Still Alive, is an exhibition which directs us through the genre of the still-life from the 17th century onwards, expanding the definition of the term. Although the considerations about painting topics ‘insulted’ this genre - representing from everyday objects to landscapes, as it did not belong to the genre of the history paintings, with mythological, religious or royal topics - this did not stopped the great artists to make them. Thus, nonetheless, the still-life, enjoyed of great popularity, and the considerations about this genre have been object of study and great admiration by the History of Art.
This show intend to review the concept of Still-Life, coined in the 19th century in France, from its beginnings until the 21st century, studying the style of the genre through the different moments of history, as we can see in the work of Jan Pauwel Gillemans II, Still life with dead birds, which show us how the genre embrace from the most intuitive concept - fruits, vegetables, musical instruments, cups, cutlery, furniture, flowers, food, or hunting - until other notions that allow us to extend the concept of still-life, represented by skulls, butterflies, flys, grapes... All this elements are presented at the work by Evert Collier and his painting, Vanitas Still-Life with a Crowned Skull. Definitely, we have a gaze from perishable elements which allow us to grasp the notion of the shortness of life.

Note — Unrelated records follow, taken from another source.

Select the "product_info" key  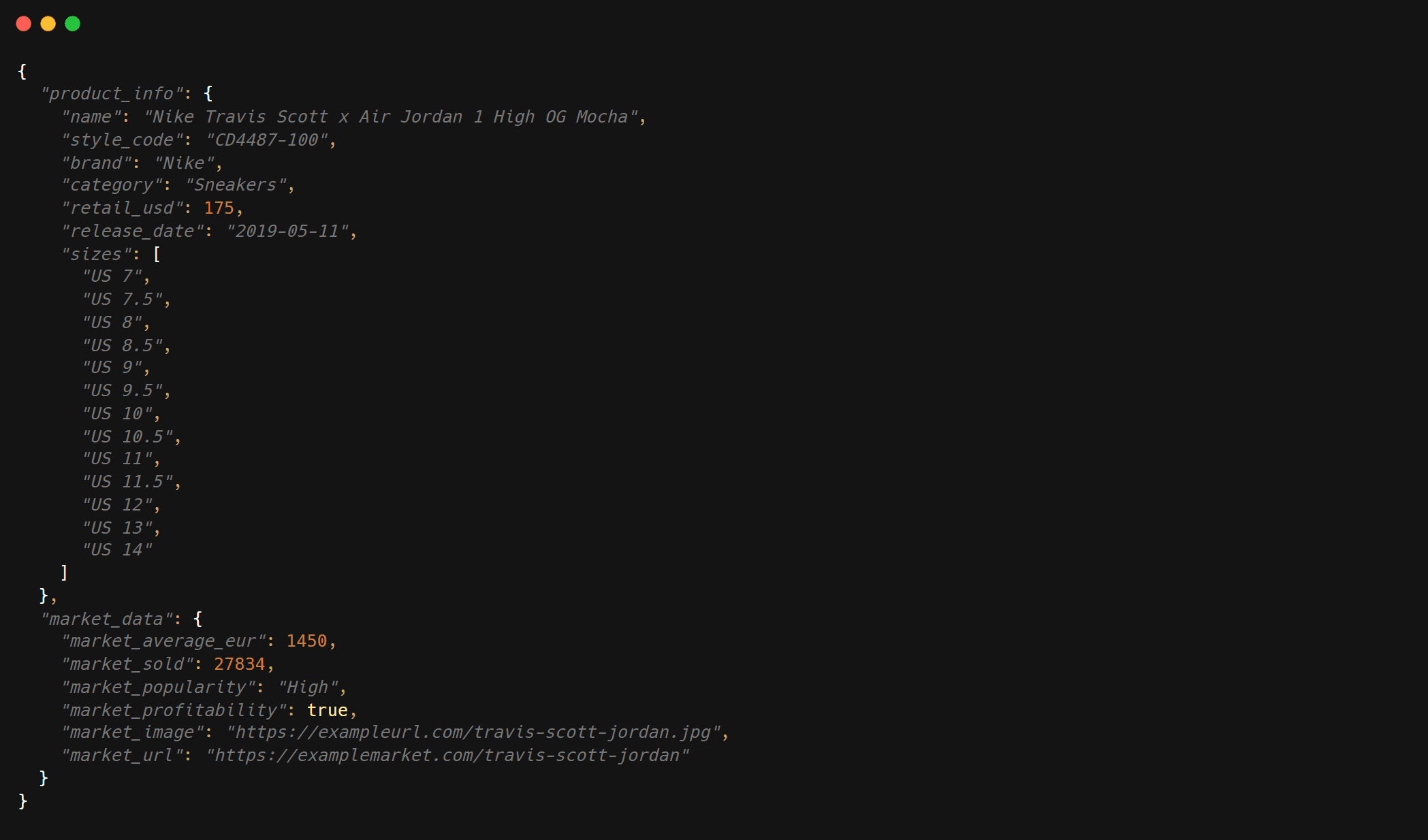(x=114, y=93)
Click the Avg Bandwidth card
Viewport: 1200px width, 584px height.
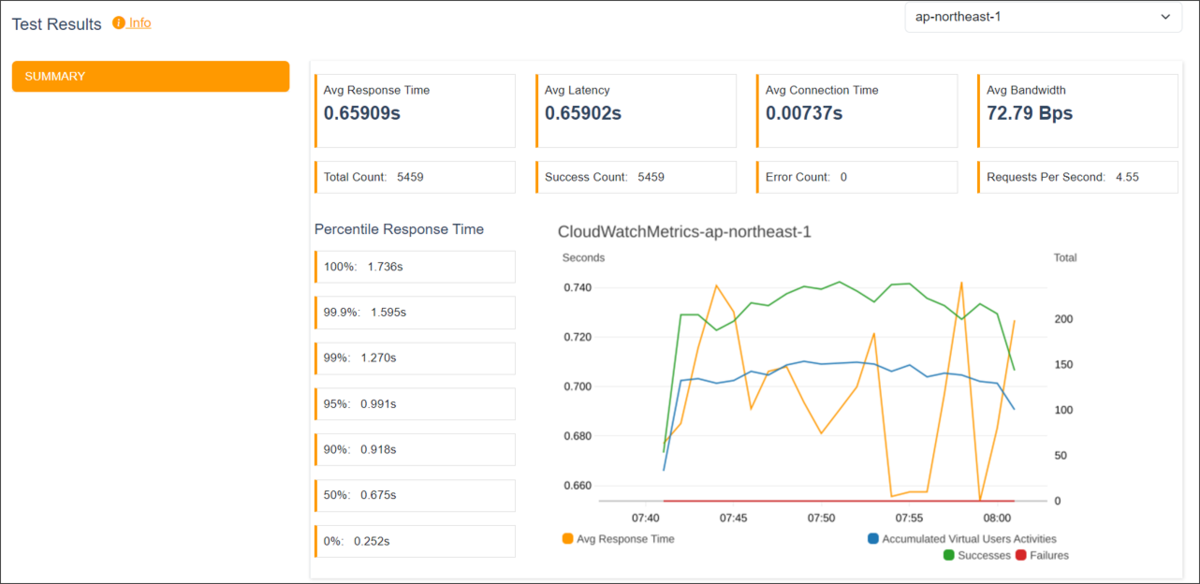pyautogui.click(x=1078, y=110)
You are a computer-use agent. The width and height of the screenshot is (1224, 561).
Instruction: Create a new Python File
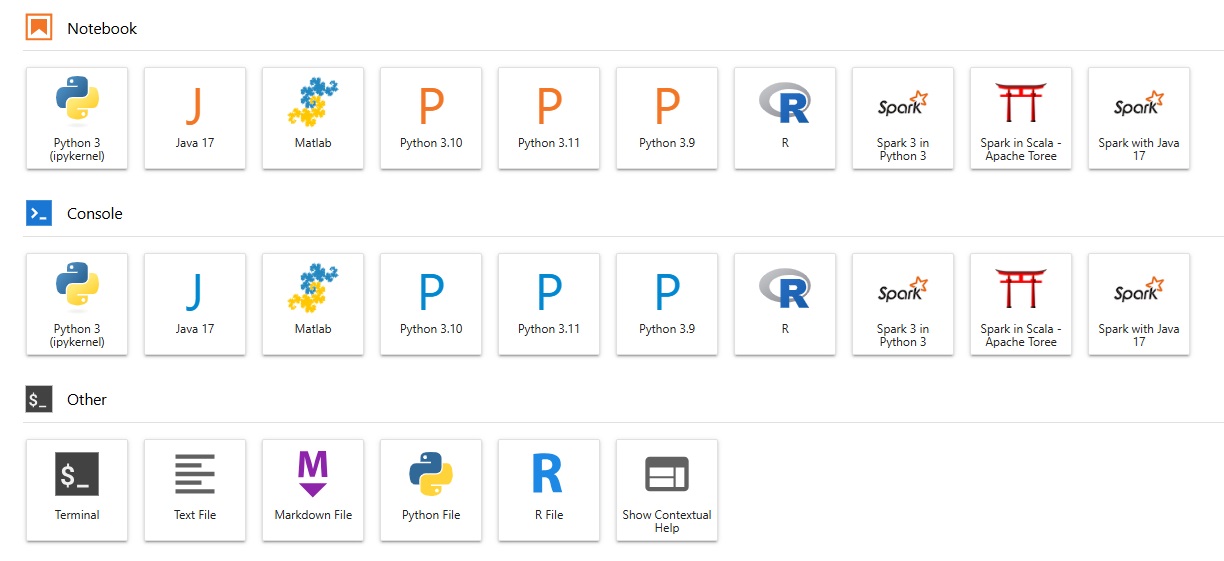[431, 489]
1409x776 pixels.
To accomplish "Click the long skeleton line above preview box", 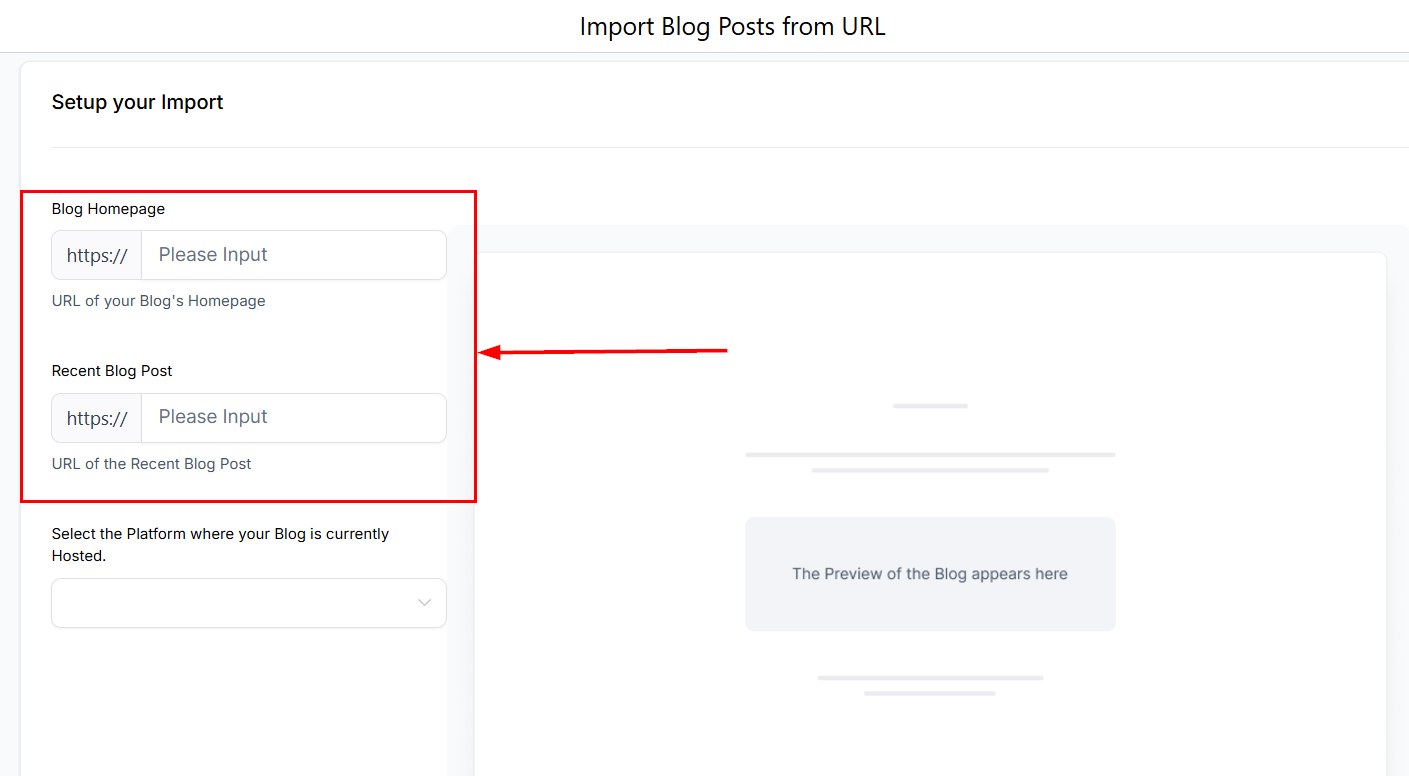I will (x=930, y=455).
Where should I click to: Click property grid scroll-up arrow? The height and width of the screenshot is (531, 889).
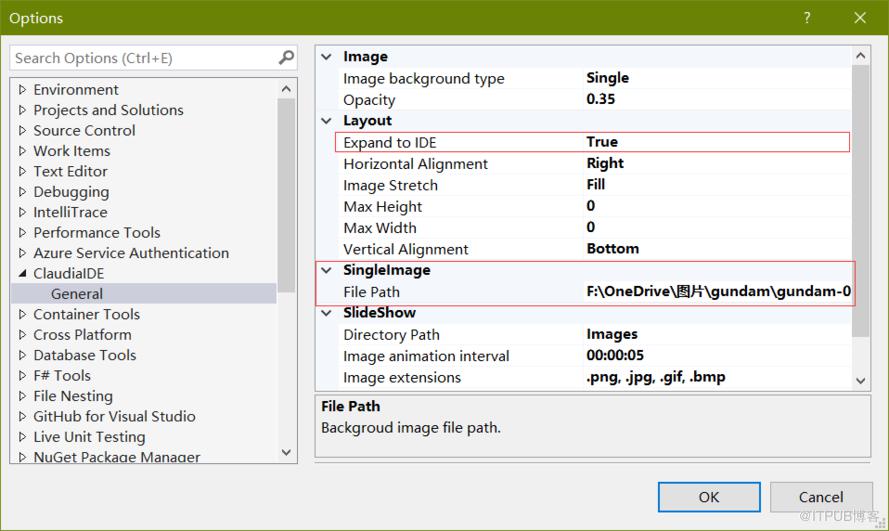click(x=861, y=56)
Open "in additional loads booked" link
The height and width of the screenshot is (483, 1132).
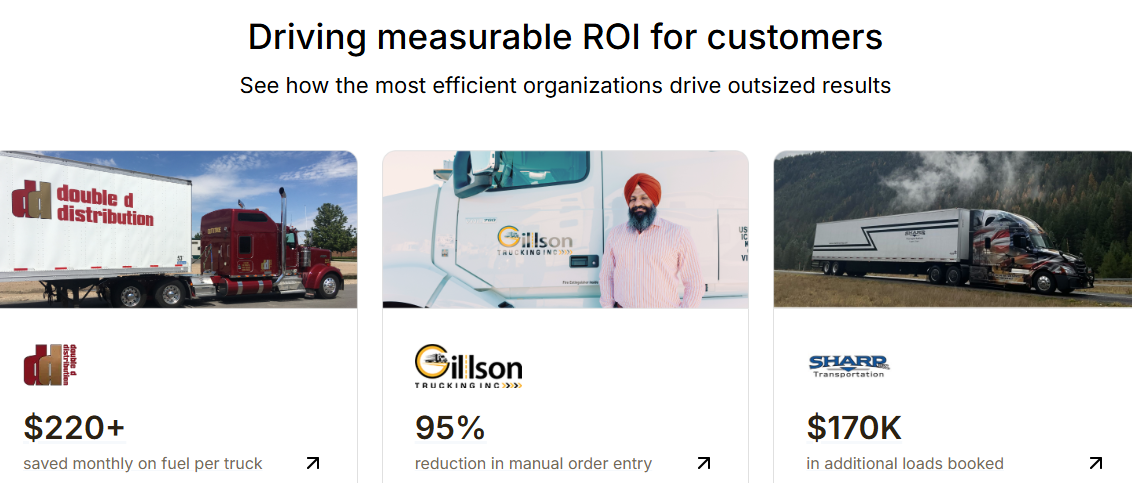point(905,463)
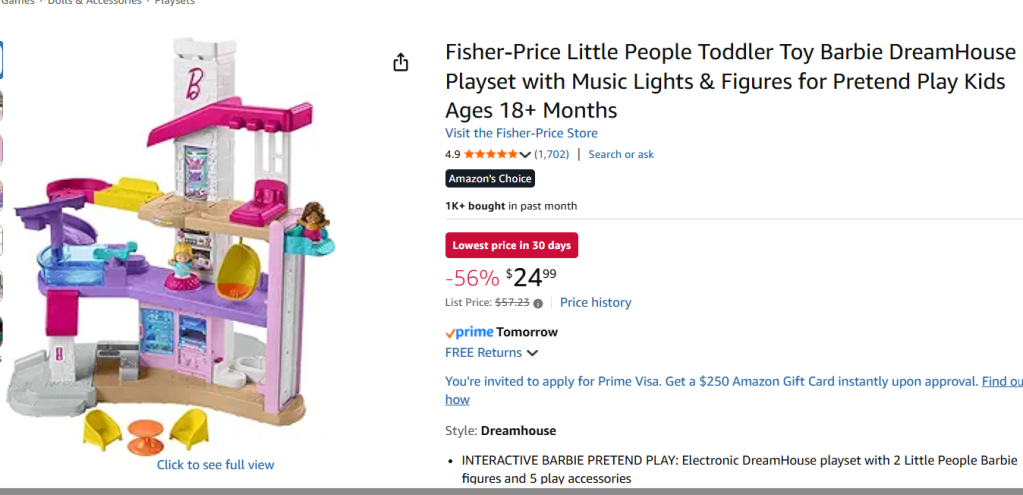Expand the FREE Returns chevron

coord(533,353)
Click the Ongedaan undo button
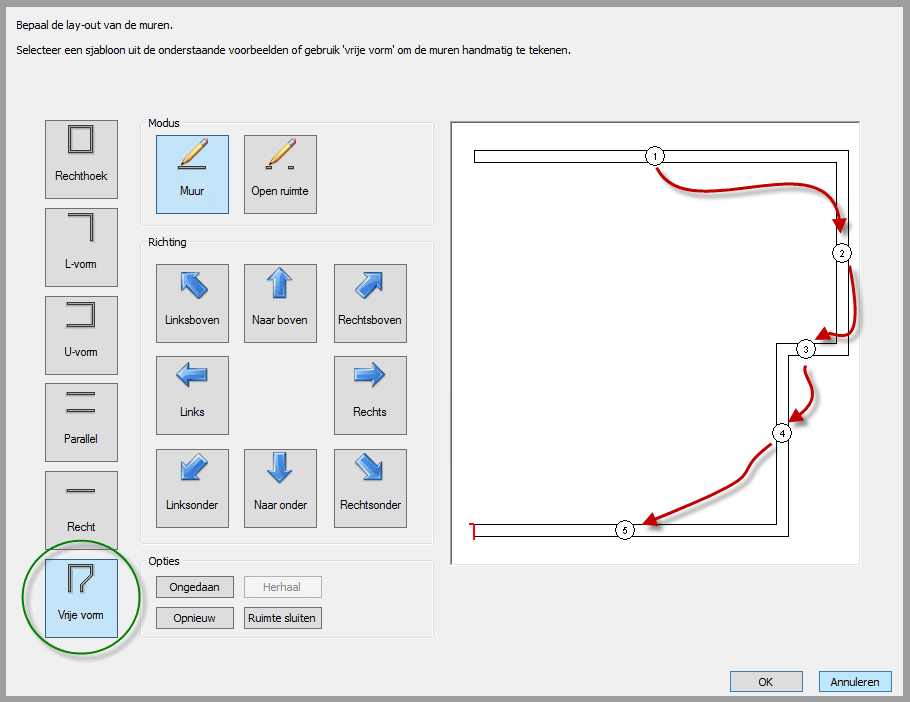This screenshot has width=910, height=702. coord(195,587)
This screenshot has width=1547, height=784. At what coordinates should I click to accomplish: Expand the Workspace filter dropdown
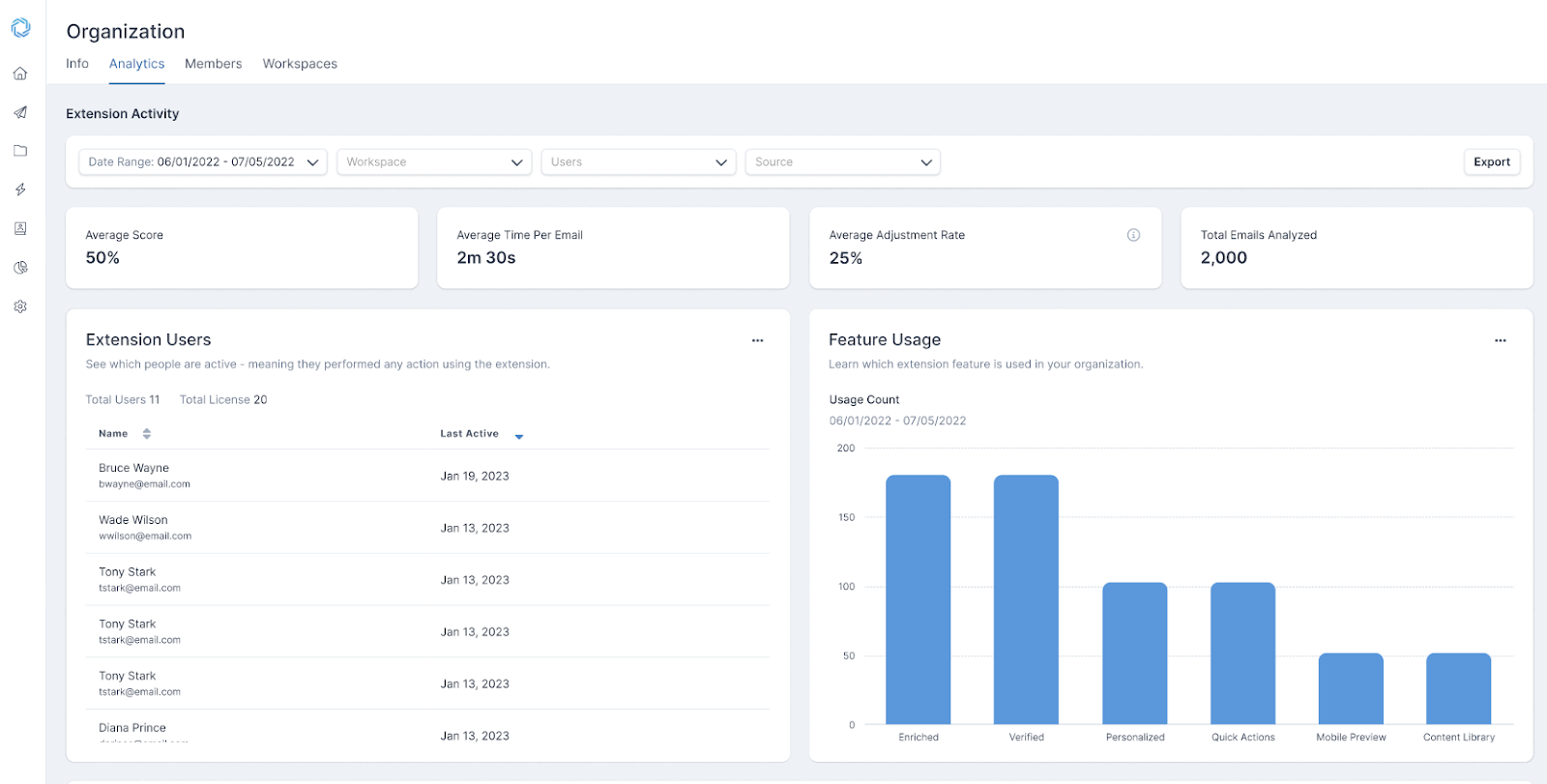click(x=434, y=162)
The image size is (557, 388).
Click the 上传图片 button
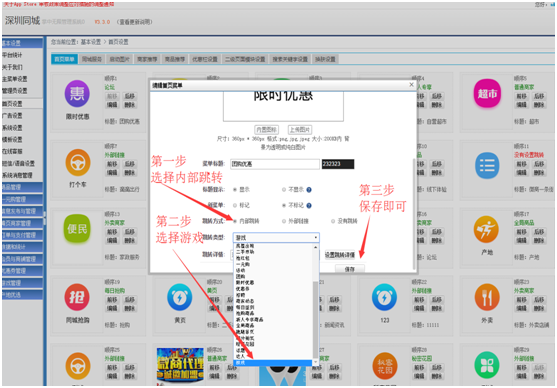pyautogui.click(x=299, y=130)
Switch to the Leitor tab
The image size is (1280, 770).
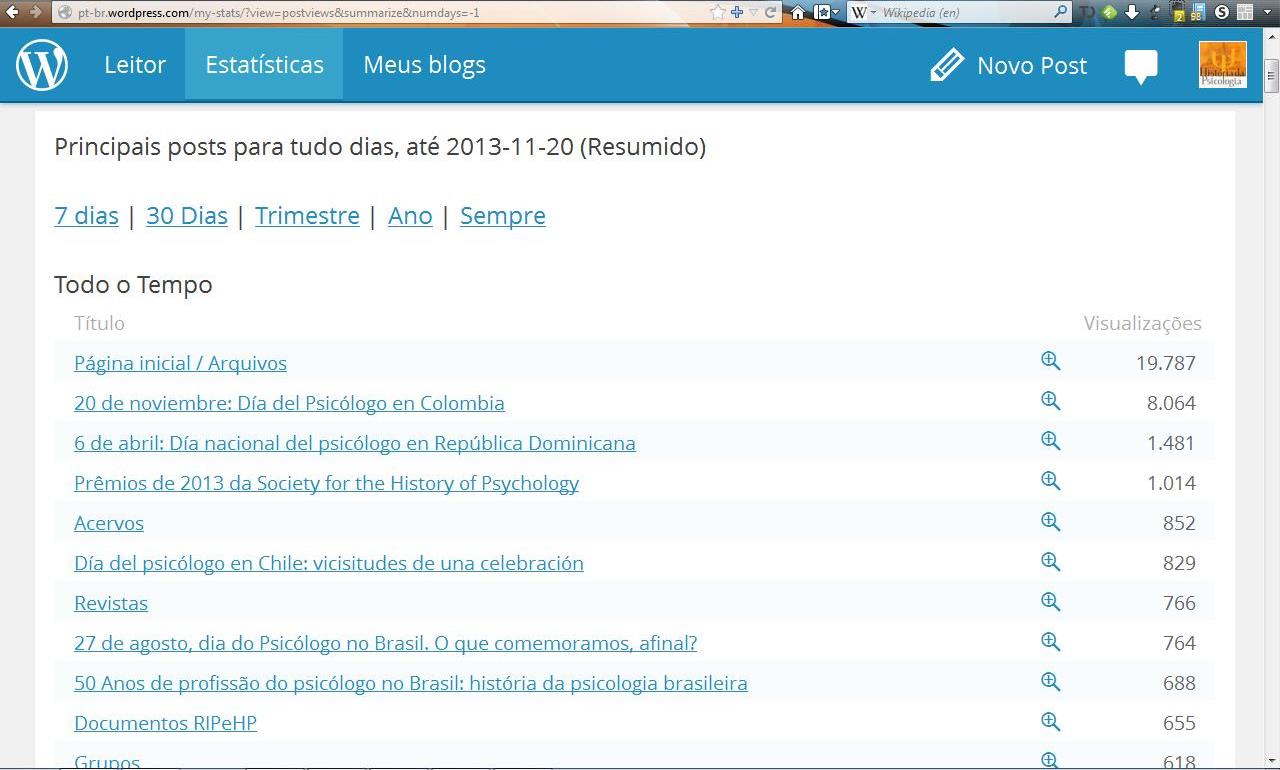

Eluding the scorn of the theory of genres, at the end of the 19th century, with the French impressionism, the still-life revives with all the dignity that this genre treasures, and which have been captured by great masters of that time, such as Claude Monet (1840-1926) or Vincent van Gogh (1853-1890), among others. In Spain we have the great example of the work by Fortuny and his work, Italian Personage, which is an example of the breath of vision of this genre, not that much if you just peek the figure, but through the elements that accompany it. It is the breaking of the classical rule, the reinterpretation and rebirth of the painting as a fluid style, what unchained the inclusion of the still-lifes in the dignity as a topic of arts.
With a new great rising, through the modernism at the beginnings of the 20th century, in hands of the artists of this century, whom incarnated a new spirit of nonconformity, and intended to develop the representation of the nature and daily objects, in a new way, exceptionally different with the cubism which intellectualizes all the objects represented, highlighting the fact, in words of Mario de Micheli, in which “The fact was that something had changed deeply, even in the interpretation of sciences. The cubist reproached to the painters of the impressionism that they were only retina and not brain [...] It was not, then, of the simple and pure record of the data of the eye, but of its organization in an intellectual synthesis, which, when selected, highlighted the essential of it.”
Being this true, the works by Pablo Picasso, Chaise, from 1942, or Juan Gris, Guitare et Compotier, from 1927, entail the paradigma of this breaking concept, organized in an intellectual synthesis.
During this century, considered as one of the moments of more relevance in the development of different artistic movements, the still-lives continued their advance through the expressionism, principaly bounded to Germany, by the hand of Emil Nolde or Max Ernst, present at the show through his painting, Sole, moving to the dadaism, principally focused in the artist Duchamp and his work The Fountain, coming to Pop Art. Studying the works of Andy Warhol, the most famous of the artists of this movement, this genre is explained with some great works such as the Brillo Box, the Campbell Soup, or his astonishing Crash series.
In the present time, the exhibition gathers the works of the contemporary artists, picking an international view with works of some artists and examples, such as the evident mortality of the Wesselmann’s Smoking Cigar, the soft beauty and erotism of the photographies of flowers by Araki, or the most famous works by John Baldessari in his most conceptual art, gazing into the simple elements which compose the grid of our reality, through his work Bolt.
Still Alive gathers works of the artist who have influenced to the genre of the still-lifes, trying to offer the viewer, with a didactic intention, the evolution of this genre through history, with some works on sale, and some others, with museum quality, which are not. This retrospective engage a dialogue with a great and unique selection of artist such as Araki, Arman, Dalí, Fortuny, Gris, Jawlensky, Picasso, Wesselmann or Tàpies. A list which will be closed in the next days from the opening through the work of Nicolas Party, a work of this time, which will also speak with the rest of the works present at the gallery.